Fakat sonunda medya ve sosyal medya üzerinden örgütlenen AKP trol ağı turnayı gözünden vurdu. “Kılıçdaroğlu seccadeye ayakkabılarıyla bastı” dediler ve fotoğrafı at nalı gibi suratımıza dayadılar! Adamlar haklı arkadaşlar. Adamlar kazandı. Dağılabiliriz. Basmış işte seccadeye. Sonra özür diledi, görmedim dedi, şunu dedi, bunu dedi ama lamı cimi yok! Binlerce, on binlerce, yüz binlerce, milyonlarca paylaşılan fotoğraf ortada. Cumhurbaşkanı adayı Kılıçdaroğlu, müminlerin namaza durduklarında secdeye vardıkları, Allah’ın huzurunda alınlarını koydukları mukaddes seccadeye ayakkabılarıyla basmış durumda.

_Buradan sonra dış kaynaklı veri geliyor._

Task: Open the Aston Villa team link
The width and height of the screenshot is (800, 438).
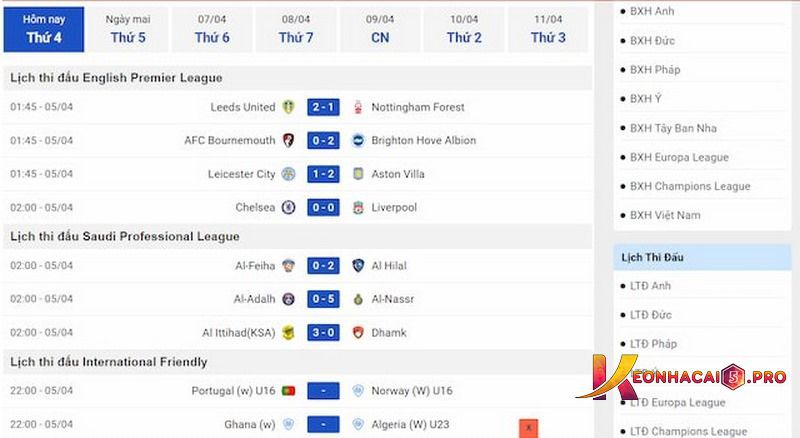Action: coord(398,174)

Dalga geçiyorum tabii. Bu yazdıklarıma inanıyor değilim. İktidarın trol ağının mal bulmuş Mağribi tadında yağmaladığı bu operasyonun baştan sona saçma sapan olduğunu düşünüyorum. Fırsat ve istek bulursam, bu zavallılığa oturup ağlamayı bile düşünebilirim. Sünni Müslüman bir ailede büyüdüm. Seccadenin de, namazın da, inananlara ve inançlara saygının da ne olduğunu, ne anlama geldiğini biliyorum. Bu ülkedeki milyonlarca insan gibi.

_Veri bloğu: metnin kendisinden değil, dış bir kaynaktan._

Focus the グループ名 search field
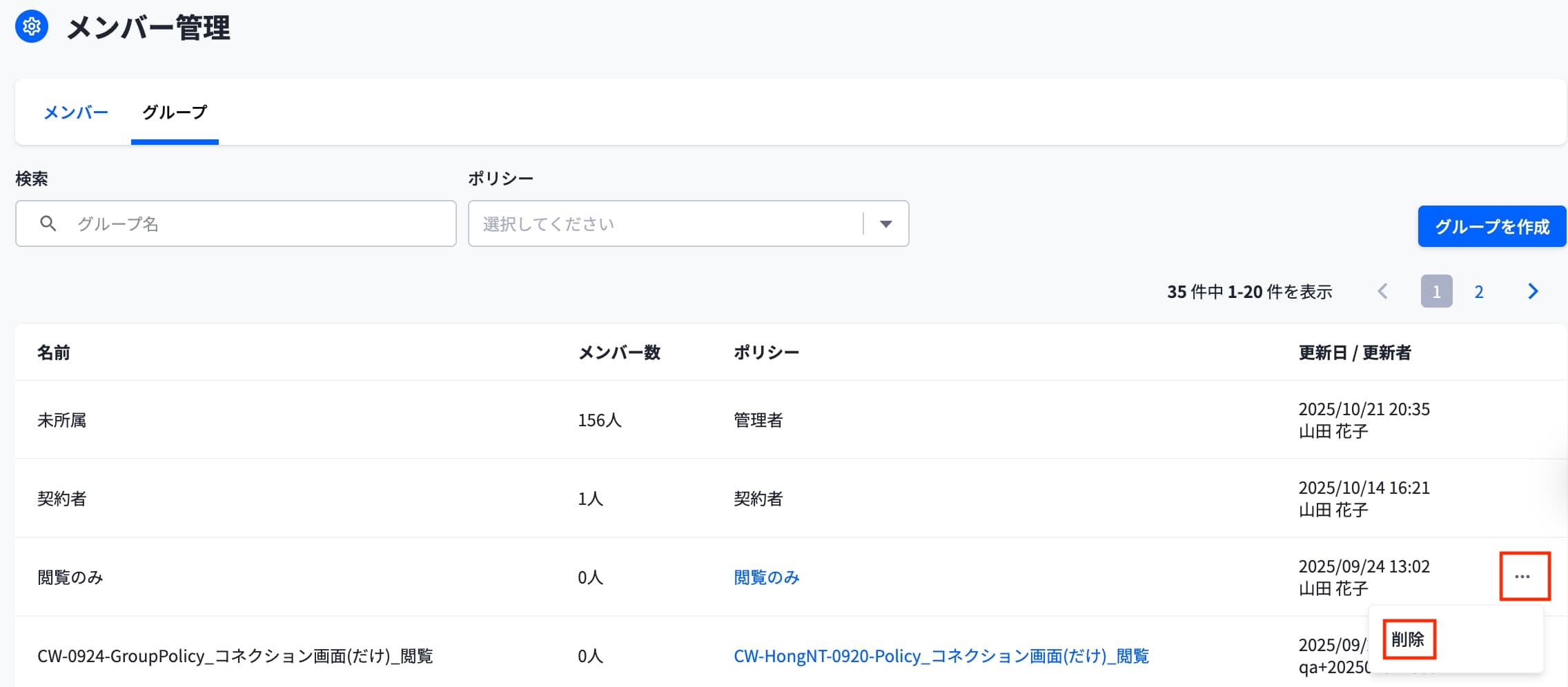The image size is (1568, 687). pyautogui.click(x=236, y=223)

DÜNYEVİ, UHREVİ, UHREVİ/DÜNYEVİ TROLLÜK
Bu saçmalığı üreten trol ağaları ve yayan irili ufaklı işçi troller nasıl uyduruktan bir şeyle uğraştıklarını gayet iyi biliyorlar. Şimdi kendimi zorlayıp bunlarla empati yapmaya çalışsam, bazılarının vicdanlarının sızladığını, “kul hakkı mı yiyoruz, iftiraya alet mi oluyoruz?” diye kendilerini sorguladıklarını bile düşünebilirim. Fakat buna gerek olmadığının farkındayım. Bu kafa nasıl işliyor gayet iyi biliyoruz. İşin bir dünyevi, bir de uhrevi gibi görünmekle birlikte daha da dünyevi iki boyutu var: Öncelikle bunu üreten ve yayanlar buradan para kazanıyor, geçiniyor, çocuk okutuyor, şu veya bu vesileyle çıkar elde ediyorlar. Ekmeklerinin peşindeler yani. Esnaflık önemlidir ülkemizde. Bu troller de kendilerince esnaf işte.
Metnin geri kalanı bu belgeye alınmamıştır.